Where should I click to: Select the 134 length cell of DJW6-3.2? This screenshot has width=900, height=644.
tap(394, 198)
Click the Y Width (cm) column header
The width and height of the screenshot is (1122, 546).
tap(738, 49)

————

Transcription of the listing must be exact and complete.

Where should I click to: Select the 134 length cell of DJW6-3.2? This screenshot has width=900, height=644.
tap(394, 198)
Click the Y Width (cm) column header
The width and height of the screenshot is (1122, 546).
tap(738, 49)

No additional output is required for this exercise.